Quando levamos essa situação emocional ao mercado trabalhista, começa o drama. “Estamos pondo esses garotos em ambientes corporativos que não estão lhes ajudando a aprender a cooperar nem a superar a necessidade de recompensa instantânea”, afirma o autor de livros sobres os millenials, Simon Sinek numa entrevista. Nós, millennials, somos mais de 140 caracteres do que de emails detalhados, e isso também se reflete em nosso ofício. Crescemos na sociedade do imediatismo: compramos na Amazon, e o pacote chega ao dia seguinte, vemos Game of Thrones de uma só vez, paqueramos via Tinder, sem ter nenhum trabalho. “Vocês podem conseguir tudo o que quiserem na hora, tudo, menos a satisfação profissional e as relações significativas. Esses processos são lentos, serpenteantes, incômodos e desordenados”, observa Sinek. Não sabemos administrar a espera e, quando nos obrigam a ela, surge em nossa cabeça um enorme #WTF, e nos sentimos intranquilos e pequenos.

Laura Ponsa, de 27 anos, millennial convicta e publicitária com emprego há um ano, sente-se completamente identificada com essa situação. "Cresci achando que depois de estudar eu poderia escolher onde trabalhar, e com a crise me custou muito mais do que eu imaginava encontrar um emprego com boas condições”, diz. “Depois de assinar o contrato, eu nem sequer tinha perguntado pelas minhas férias, simplesmente foi algo em que não pensei. Quando soube que teria um mês, achei muito. Até agora, vinha emendando um contrato no outro e não tive tempo nem dinheiro para descansar.”

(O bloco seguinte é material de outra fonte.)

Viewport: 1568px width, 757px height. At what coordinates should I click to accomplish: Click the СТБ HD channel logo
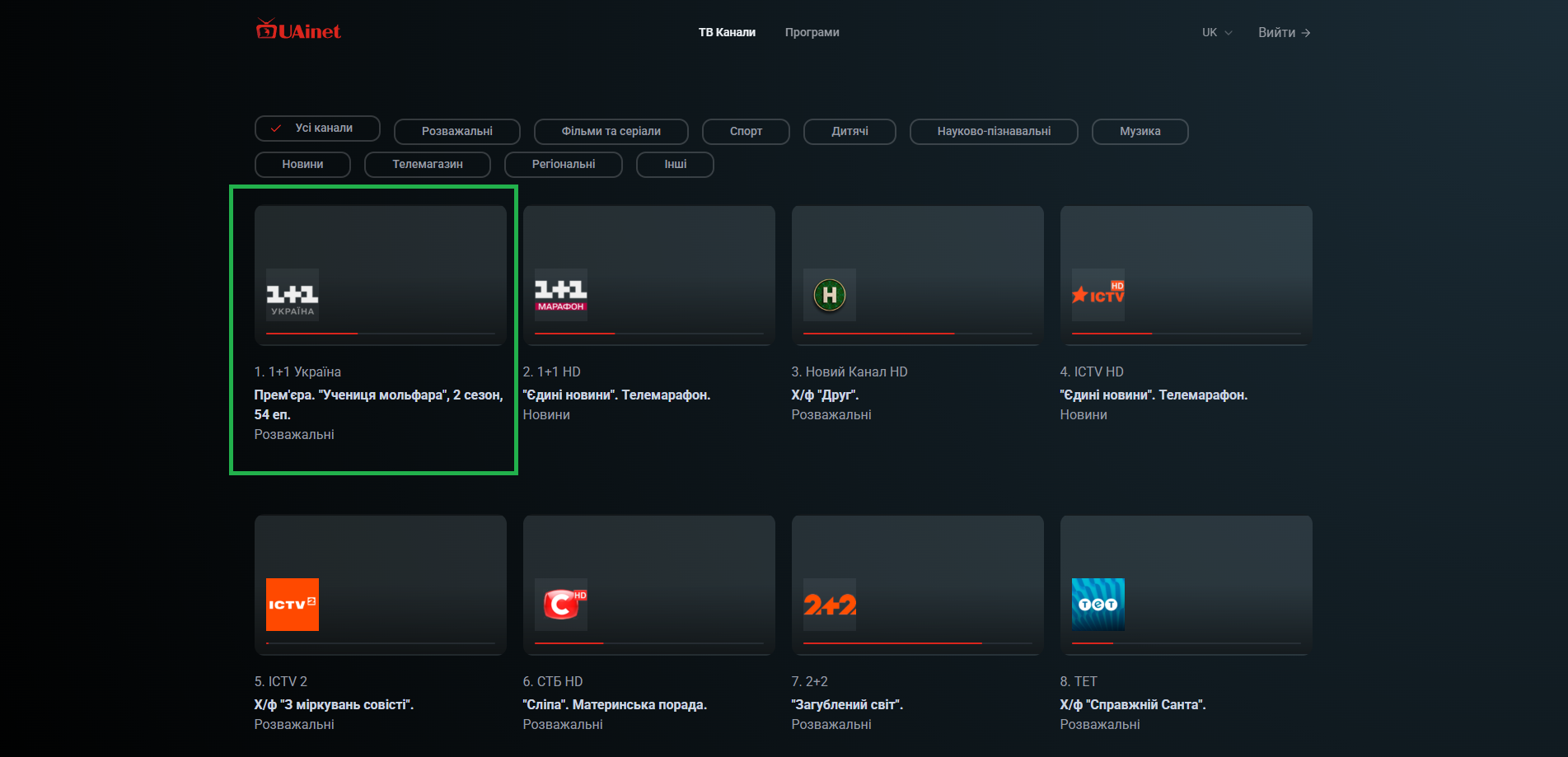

Seu compromisso em cumprir pressões – autoimpostas, admite – algumas vezes a levou a se sentir mal por pedir dias de folga, mas ela salienta que não se considera narcisista. “Eu achava que minha chefa pensaria que eu estava me esquivando e não era suficientemente boa.” Katie Denis, responsável pelo estudo que retrata os millennials como mártires, explica essa sensação: “Muitos procuravam trabalho durante a recessão, e agora têm mais medo de perderem o emprego; para eles o normal é se desenvolver numa economia frágil”. Afirma que tiramos menos férias porque nos sentimos inseguros e temos medo de que assim pareçamos ser facilmente substituíveis. “20% temem que isso lhe custe o emprego”, afirma Denis.

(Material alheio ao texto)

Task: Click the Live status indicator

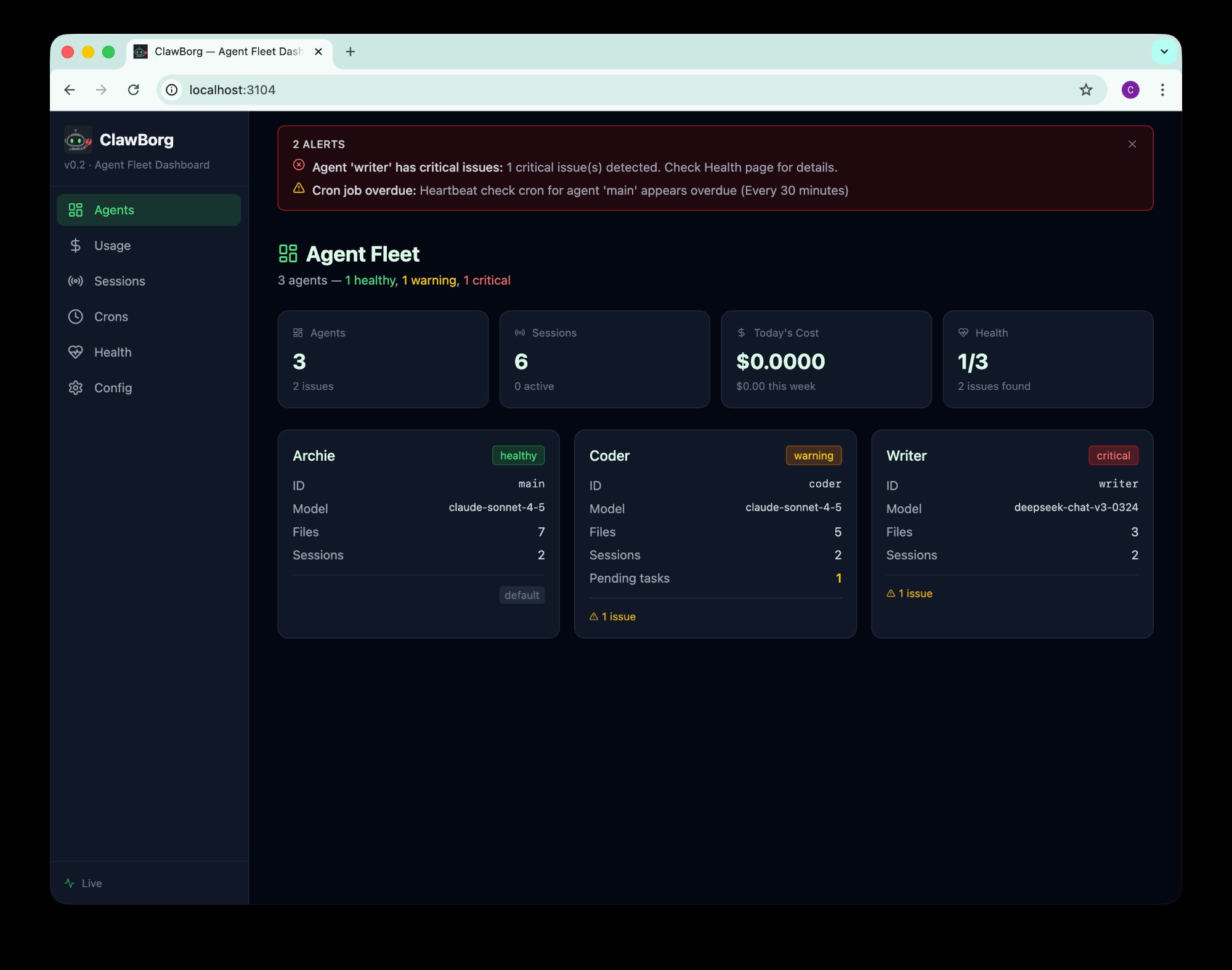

Os nativos digitais queremos “gerar impacto” – nos sentirmos úteis, deixarmos um rastro, sermos imprescindíveis –, o wi-fi é a nossa fonte de vida, e hiperventilamos se a bateria das nossas telas cai a menos de 10% e ainda nos faltam horas para chegar em casa. Nossos interesses contrastam com os de nossos pais, membros da Geração X e do baby boom, quando as necessidades tinham mais a ver com subsistir, tentar viver melhor ou simplesmente ter vida pessoal. “Tivemos tudo, e tivemos mais fácil, não precisamos nos preocupar em sobreviver, e isso nos deixa muitíssimo tempo para pensar e nos afogar em uma ansiedade vital que não sabemos administrar”, diz Laura Ponsa.

Embora nosso presente pareça ruinoso, há solução e, segundo Sinek, boa parte dela está nas mãos da indústria. “Agora temos a responsabilidade de compensar o déficit e de ajudar esta geração assombrosa a construir sua confiança, a aprender a serem pacientes e a desenvolverem suas habilidades sociais”, conclui. Enquanto isso, nós, os millennials, tuitamos, compartilhamos vídeos virais e esperamos com inquietação nossa dose diária de curtidas para apaziguar essa coisa que mexe com a gente cada vez que subimos uma foto no Instagram. Também somos críticos e comprometidos, e a geração mais preparada e com mais desemprego da história. Os nativos digitais representarão 70% da força de trabalho do mundo em 2025, mas, para conseguir esses empregos, parece que nos propusemos a sacrificar nosso descanso e a bateria de todos os nossos dispositivos móveis.